§ **Изучаемый текст**:
↓↓↓

Они выдавали полный набор штампов: хотели менять ребенку фамилию, считали, что информацию о кровной семье необходимо тщательно скрывать, искали «синеглазеньких» детей.
Я спросила их, проходили ли они ШПР. Они ответили: «Проходили — в первый раз принесли документы, во второй раз забрали свидетельство». То есть у них было два занятия в ШПР, где все ограничилось документооборотом.
«Перфекционизм — опасная черта у приемных родителей»
— Чего не знают приемные родители, когда берут ребенка? К чему их трудно подготовить?
— Есть такое банальное выражение — завышенные ожидания. Вот это очень серьезная проблема, и она у приемных родителей бывает нередко. Завышенные ожидания от ребенка — что он сразу оценит и примет семью, родителей, отогреется и выдаст хорошее поведение и хорошие способности. Завышенные ожидания от себя — что ты сможешь ребенка сразу полюбить, окружить заботой, отказаться от каких-то своих прежних приоритетов, стать хорошим родителем. Завышенные ожидания от окружающих — что все они будут тебе помогать. А в реальной жизни ребенок хамит, ворует, сбегает из дома, родитель измотан и не чувствует никакой любви, родственники не помогают, друзья перестали приглашать в гости — и человек остается со всем этим один на один и говорит: «До ребенка я жил хорошо, значит, надо его вернуть, чтобы я снова зажил хорошо».
В 2021 году Центр доказательного проектирования Московского государственного психолого-педагогического университета под руководством Алексея Газаряна провел исследование факторов влияния на возврат приемных детей подросткового возраста из приемных семей, проживающих в сельской местности. По данным этого исследования, самые распространенные причины возвратов приемных детей из семей в учреждения — завышенные ожидания родителей от ребенка (75,38%), трудное поведение приемного ребенка (73,85%), низкая компетентность и незрелость родителей в вопросах воспитания приемных детей (73,85%).
Обычно люди с такими завышенными ожиданиями посещали школу приемных родителей, в которой к обучению относились формально. Это связано с тем, что «на местах» нет необходимого количества специалистов, нет курсов повышения квалификации, а знания, которыми необходимо делиться с кандидатами, отсутствуют в программах вузов, где готовят специалистов, или же даются в недостаточном объеме.
Зачастую родители не имеют элементарного понимания того, что приемный родитель не супермен, он обычный человек со своими слабостями, а приемный ребенок — глубоко травмированный детеныш, главное для которого почувствовать себя в безопасности.
Нам часто звонят кандидаты или родители, которые считают, что ребенок должен повторять их путь и их жизненный настрой.

↑↑↑

§ **Что сделать**:
A. По данным исследования 2021 года из текста о приемных родителях, какая причина возвратов детей встречается чаще всего?
B. Продолжите текст о приемных родителях после его последней фразы.
Строки дальше — отдельный материал, к тексту о приемных родителях они не относятся.

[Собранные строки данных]

↓↓↓

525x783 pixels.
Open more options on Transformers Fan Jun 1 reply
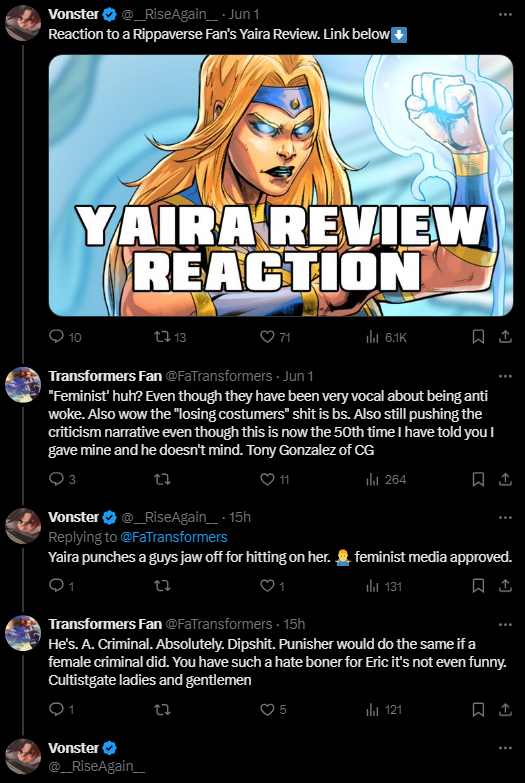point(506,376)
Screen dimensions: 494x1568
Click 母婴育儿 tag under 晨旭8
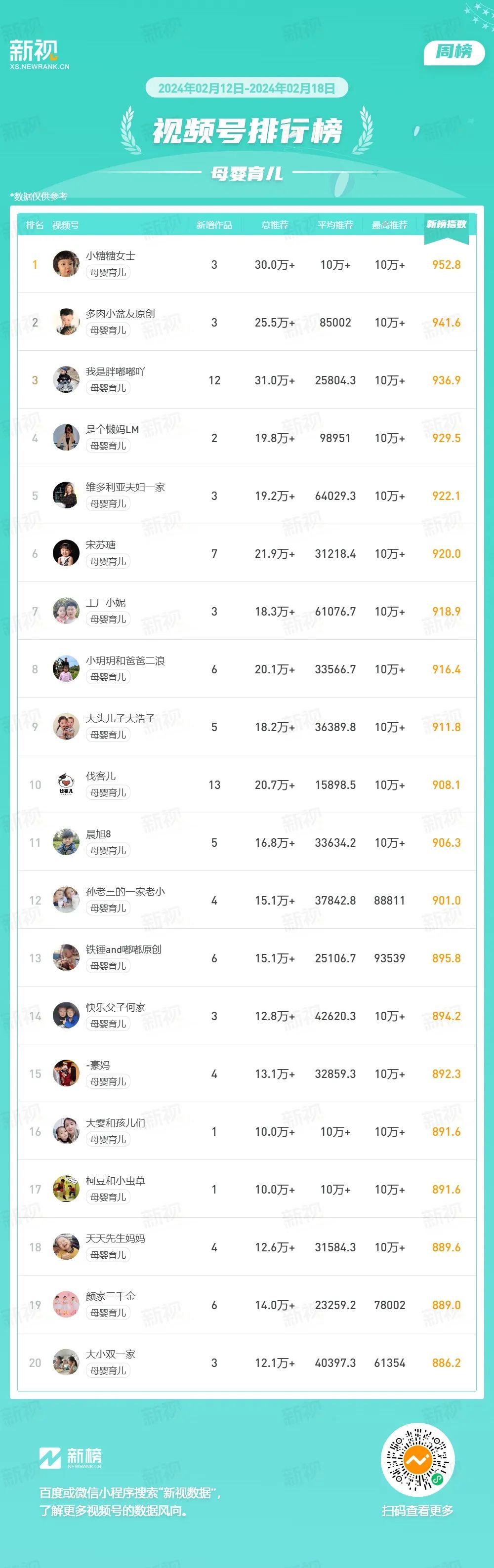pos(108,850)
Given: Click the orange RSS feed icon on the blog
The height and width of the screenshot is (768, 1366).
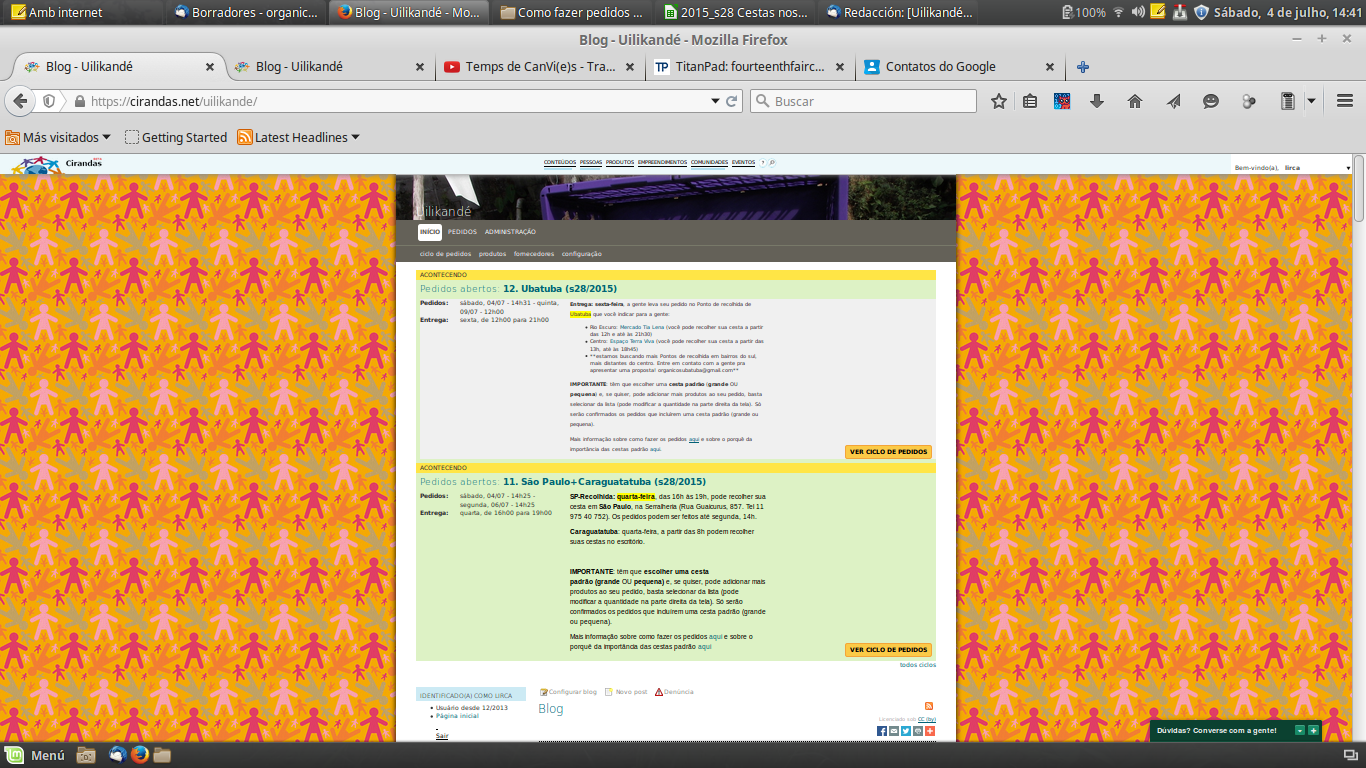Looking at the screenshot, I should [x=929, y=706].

↑↑↑

§ **Ответы**:
A. Завышенные ожидания родителей от ребенка (75,38%).

B.
Как-то к нам обратился кандидат: «Я одинок, живу с мамой, хочу удочерить девочку-подростка, у нас большая квартира, мы все сможем ей дать». Начинаем разговаривать — выясняется, что он из военных и ему очень важно, чтобы девочка вставала в шесть утра, заправляла постель. Я говорю: «А если она не будет заправлять постель?» — «Нет, будет, я ее воспитаю».
Другой кандидат, художница, говорит: «Я нашла анкету девочки, там говорится, что она любит рисовать, хочу ее забрать, мы с ней будем ездить на пленэры, будем путешествовать и писать». Я спрашиваю: «А если она не захочет ездить на пленэры?» «Как это не захочет? — удивляется кандидат.— Мне нужна девочка, которая рисует, она должна развиваться как художница». Вообще невзрослых взрослых очень много, и это меня беспокоит. Очевидно, они принимают решения, порой довольно инфантильные, направленные на преодоление не проблем ребенка, а своих собственных. И, конечно, в ШПР приходит много травмированных людей — психологи не дадут мне соврать. Кто-то движим своей детской травмой, кто-то пережил насилие, кто-то пытается справиться с потерей близкого человека, и они не всегда понимают, что их травму излечит не ребенок, а серьезная внутренняя работа при поддержке специалистов.
Взрослые травмы так устроены, что в контакте с непростыми детьми они обостряются и могут привести к катастрофе.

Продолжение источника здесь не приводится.